Italy - 10 places not to miss by Mark Sukhija

Italy is resplendid with history, food and drink. Regional differences can be stark - especially as you travel from North to South. These are just 10 of the best places I've been to in Italy. There's many more great places and I'm trying to get there.

  1. Rome - One of the most historic cities in the world and one time "Caput Mundi" - the Capital of the World. Roman history spans the fat end of 3,000 years, so theres plenty of archeological sites to be seen - the Roman Forum and the Colloseum perhaps most notably. The Vatican City is surrounded by Rome - the Swiss Guards at St Peters Basilica and the Vatican Museums are must visits for both pilgram and tourist alike.

  2. Venice - Once the power house of the Adriatic Sea, Venice is now better known as a canal-based tourist destination. History is tangible in The Bridge of Sighs The Doges Palace, St Marks Square and the Basilica of Saint Mark. Venice also brought Titian and Tinoretto - two of the greatest painters of the Renaissance period - to the world. Do take one Gondola ride - even if the Gonodliere isn't Venetian. Beautiful as Venice is, and a sure fire hit for any first-time visitor to Europe, theres more than a touch of a Leicester Square Experience to it.

  3. Florence - Refered to as "The Cradle of the Rennaissance" on account the monuments, churchs and buildings around the town. Central Florence is inscribed on the UNESCO World Heritage List and is home to the both the cavernous Duomo and the Bapistry. The Uffizzi Gallery, Accademia are home to some of the worlds greatest collections of art including works by Botticelli, Giotto, Michelangelo, Raphael and Titian. Michelangelos David is housed in the Accademia Museum. Don't miss the Boboli Gardens and the Palazzo Pitti accross the Ponte Vecchio.

  4. Assisi - Home to St Francis, founder of the Fransiscan religous order, Assisi is a major place of pilgramage and of Christian history. The Basilica of San Francesco d'Assisi is a World Heritage Site and construction of the Upper and Lower Churches began in 1228 - the year of St Francis' canonization. The remains of St Francis are interned in the crypt of the basilica. The interiors, with their frescoes by Ciambue and Giotto, are unmissable.

  5. Turin - One time capital of the Duchy of Savoy and, later, of a reunified Italy, Turin is a historic city much overlooked by visitors to Italy. The Royal history of Turin is visible in the Royal Palace and the Royal Church of San Lorenzo. Turin Cathedral is, of course, home to the famous "Turin Shroud" which has been the subject of much controvesy over whether it really was the shroud which contained the body of Christ or not.

  6. Como - Situated on the southern end of the southwest leg of Lake Como, Como was founded in the 1st Century by the Romans. The Duomo, flanked by statues of Pliny the Elder and Pliny the Younger, and the Romanesque San Fedele are both worth visited for their architectural virtues. The Cistercian Sant'Agnostino, although heavily renovated in the 20th Century is home to frescoes from the 15th to 17th Centuries. The basilica of Sant'Abbondio, contains paintings from the 11th Century and frescoes from the 14th.

Entries on finding words and elements
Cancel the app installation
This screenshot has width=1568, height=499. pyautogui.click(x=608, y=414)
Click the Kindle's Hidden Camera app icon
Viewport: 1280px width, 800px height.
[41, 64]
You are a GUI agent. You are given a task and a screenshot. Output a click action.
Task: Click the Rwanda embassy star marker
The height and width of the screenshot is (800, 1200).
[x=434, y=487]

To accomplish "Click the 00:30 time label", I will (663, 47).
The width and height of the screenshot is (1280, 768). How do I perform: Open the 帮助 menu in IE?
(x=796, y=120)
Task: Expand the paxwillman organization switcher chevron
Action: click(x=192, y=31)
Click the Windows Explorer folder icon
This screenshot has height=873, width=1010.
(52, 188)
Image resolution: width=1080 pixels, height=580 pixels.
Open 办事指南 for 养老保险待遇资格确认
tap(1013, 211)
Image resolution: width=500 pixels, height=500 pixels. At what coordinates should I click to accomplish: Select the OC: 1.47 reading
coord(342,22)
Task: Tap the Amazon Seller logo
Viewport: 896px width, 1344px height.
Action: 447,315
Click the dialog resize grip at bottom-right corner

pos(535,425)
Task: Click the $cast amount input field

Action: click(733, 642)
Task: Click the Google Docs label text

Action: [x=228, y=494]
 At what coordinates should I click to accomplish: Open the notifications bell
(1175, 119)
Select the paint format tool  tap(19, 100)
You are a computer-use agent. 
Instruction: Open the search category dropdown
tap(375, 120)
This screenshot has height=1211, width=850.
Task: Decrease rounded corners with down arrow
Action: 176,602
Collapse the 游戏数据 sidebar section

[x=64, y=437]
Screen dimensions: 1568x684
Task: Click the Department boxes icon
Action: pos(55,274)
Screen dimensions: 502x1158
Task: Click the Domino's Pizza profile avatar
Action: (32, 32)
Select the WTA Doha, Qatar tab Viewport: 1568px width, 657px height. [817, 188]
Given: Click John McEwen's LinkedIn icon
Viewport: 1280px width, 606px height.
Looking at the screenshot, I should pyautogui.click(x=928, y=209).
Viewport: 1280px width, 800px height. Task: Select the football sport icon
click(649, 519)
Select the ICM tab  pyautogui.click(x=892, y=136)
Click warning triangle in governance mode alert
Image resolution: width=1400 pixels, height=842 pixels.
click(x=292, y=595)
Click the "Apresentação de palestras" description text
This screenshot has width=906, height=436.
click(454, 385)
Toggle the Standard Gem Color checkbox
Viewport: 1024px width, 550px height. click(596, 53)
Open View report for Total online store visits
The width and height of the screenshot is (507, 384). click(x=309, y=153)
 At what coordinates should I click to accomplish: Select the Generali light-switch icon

THE EXERCISE
Retype the part of the Italy travel text above from "Italy - 10 places" to "to get there.".

IN RESPONSE
Italy - 10 places not to miss by Mark Sukhija

Italy is resplendid with history, food and drink. Regional differences can be stark - especially as you travel from North to South. These are just 10 of the best places I've been to in Italy. There's many more great places and I'm trying to get there.